EXCERPT:
****

Saint Vincent Archabbey Basilica: One Hundred Years

Nestled among the emerald green foothills of the Laurel Ridge Mountains of Southwestern Pennsylvania, at a place called Saint Vincent, there is to be found a jewel of human achievement and architectural wonder, in praise of God: the Saint Vincent Archabbey Basilica. The story of this grand church is situated within the stories of the many immigrant peoples who first came to Pennsylvania beginning in the mid-eighteenth century. It was the determination, zeal, and dedication of these peoples that formed the spiritual foundation of this sacred space. Thus, to understand the significance of this noble structure, it is necessary to understand the significance of the events around which this place called Saint Vincent came to be.

St. Vincent Archabbey Basilica, View of Facade. Photo courtesy St. Vincent Archabbey.

The tale of Saint Vincent begins in 1766—three years following the turbulent end of the French and Indian War. King George III of England granted a gentleman by the name of John Fraser some three hundred acres of land for development. Subsequently, Mr. Fraser sold the tract of land to a man named James Hunter, who, after having built a small log cabin on the land, named it Sportsman’s Hall. In January 1790, a Franciscan friar from Holland, Father Theodore Brouwers, O.F.M, sailed to America to become a missionary. At the behest of Bishop John Carroll, Father Brouwers came to Southwestern Pennsylvania and purchased the property from Hunter. It was here that he established—in the log cabin—a Roman Catholic parish. The parish was first called “Sportsman’s Hall Parish,” then later Saint Vincent. In 1835 the growing congregation built a brick church. It stood behind the present-day basilica. When it came time to bless the church, the people of this parish wrote to the Bishop of Philadelphia, Bishop Kendrick. The Bishop’s custom was to name the church for whatever saint’s day it happened to be when he arrived at a church. He arrived at this parish on the feast of Saint Vincent de Paul. Today, 215 years later, this vibrant parish seeks to serve God and neighbor as the oldest Catholic parish west of the Allegheny Mountains.

****

DATA EXCERPTS:

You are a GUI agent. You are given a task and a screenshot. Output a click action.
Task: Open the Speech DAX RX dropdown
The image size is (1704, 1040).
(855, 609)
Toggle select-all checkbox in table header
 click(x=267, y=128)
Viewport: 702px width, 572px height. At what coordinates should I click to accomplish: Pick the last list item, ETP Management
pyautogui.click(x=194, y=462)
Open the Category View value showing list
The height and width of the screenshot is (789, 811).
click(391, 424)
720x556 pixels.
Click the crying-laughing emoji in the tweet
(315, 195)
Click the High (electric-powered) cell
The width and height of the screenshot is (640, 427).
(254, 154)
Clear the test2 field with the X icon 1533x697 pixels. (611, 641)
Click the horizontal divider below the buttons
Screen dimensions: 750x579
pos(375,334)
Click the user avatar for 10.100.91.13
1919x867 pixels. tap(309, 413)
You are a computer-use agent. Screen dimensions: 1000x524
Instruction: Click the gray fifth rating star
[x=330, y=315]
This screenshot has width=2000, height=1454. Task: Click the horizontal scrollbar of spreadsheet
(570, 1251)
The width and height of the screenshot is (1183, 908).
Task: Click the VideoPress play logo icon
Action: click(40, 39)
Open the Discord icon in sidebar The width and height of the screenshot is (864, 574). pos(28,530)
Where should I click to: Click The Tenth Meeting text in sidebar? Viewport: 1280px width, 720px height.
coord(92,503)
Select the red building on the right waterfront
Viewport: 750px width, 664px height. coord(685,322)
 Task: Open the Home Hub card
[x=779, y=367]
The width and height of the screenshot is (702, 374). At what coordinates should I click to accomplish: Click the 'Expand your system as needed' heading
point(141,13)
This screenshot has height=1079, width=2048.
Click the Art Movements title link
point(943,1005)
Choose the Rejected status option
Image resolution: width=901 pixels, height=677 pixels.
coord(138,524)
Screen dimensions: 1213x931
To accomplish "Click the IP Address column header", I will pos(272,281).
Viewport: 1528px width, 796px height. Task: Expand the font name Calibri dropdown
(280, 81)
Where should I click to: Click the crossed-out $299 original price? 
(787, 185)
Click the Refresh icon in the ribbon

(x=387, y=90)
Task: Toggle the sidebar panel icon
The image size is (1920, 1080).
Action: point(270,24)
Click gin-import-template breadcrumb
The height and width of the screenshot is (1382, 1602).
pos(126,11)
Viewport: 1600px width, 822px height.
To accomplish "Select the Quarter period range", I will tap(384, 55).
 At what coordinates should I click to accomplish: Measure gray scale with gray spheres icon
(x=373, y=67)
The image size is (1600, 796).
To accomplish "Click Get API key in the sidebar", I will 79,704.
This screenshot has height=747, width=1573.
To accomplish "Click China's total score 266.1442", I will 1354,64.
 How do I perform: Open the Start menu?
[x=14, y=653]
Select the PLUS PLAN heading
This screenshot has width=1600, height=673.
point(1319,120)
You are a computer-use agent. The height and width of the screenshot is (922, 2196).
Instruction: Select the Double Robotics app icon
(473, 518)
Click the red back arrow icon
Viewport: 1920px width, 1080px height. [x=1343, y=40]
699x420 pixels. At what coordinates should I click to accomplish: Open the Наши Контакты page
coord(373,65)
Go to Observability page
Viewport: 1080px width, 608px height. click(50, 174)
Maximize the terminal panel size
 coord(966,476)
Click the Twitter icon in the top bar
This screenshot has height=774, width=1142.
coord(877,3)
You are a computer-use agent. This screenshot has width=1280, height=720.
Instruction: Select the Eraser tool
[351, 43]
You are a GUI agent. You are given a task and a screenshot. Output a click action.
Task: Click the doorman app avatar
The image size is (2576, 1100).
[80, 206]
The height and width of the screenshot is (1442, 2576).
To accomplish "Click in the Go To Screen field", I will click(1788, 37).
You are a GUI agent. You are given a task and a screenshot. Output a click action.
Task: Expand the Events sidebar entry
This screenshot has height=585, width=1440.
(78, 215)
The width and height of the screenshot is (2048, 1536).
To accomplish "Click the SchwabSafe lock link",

****

PROBLEMS AND TASKS:
**1.** Translate this sentence from the Saint Vincent Archabbey text into Spanish: "In 1835 the growing congregation built a brick church."
**2.** According to the Saint Vincent Archabbey text, on what feast day did Bishop Kendrick arrive at the parish?
**3.** Quote the Saint Vincent Archabbey text from "Saint Vincent Archabbey Basilica: One" up to and including "St. Vincent Archabbey.".
The entries are separate material from the Saint Vincent Archabbey text.

ANSWERS TO THE EXERCISES:
**1.** En 1835, la creciente congregación construyó una iglesia de ladrillo.

**2.** He arrived on the feast of Saint Vincent de Paul.

**3.**
Saint Vincent Archabbey Basilica: One Hundred Years

Nestled among the emerald green foothills of the Laurel Ridge Mountains of Southwestern Pennsylvania, at a place called Saint Vincent, there is to be found a jewel of human achievement and architectural wonder, in praise of God: the Saint Vincent Archabbey Basilica. The story of this grand church is situated within the stories of the many immigrant peoples who first came to Pennsylvania beginning in the mid-eighteenth century. It was the determination, zeal, and dedication of these peoples that formed the spiritual foundation of this sacred space. Thus, to understand the significance of this noble structure, it is necessary to understand the significance of the events around which this place called Saint Vincent came to be.

St. Vincent Archabbey Basilica, View of Facade. Photo courtesy St. Vincent Archabbey.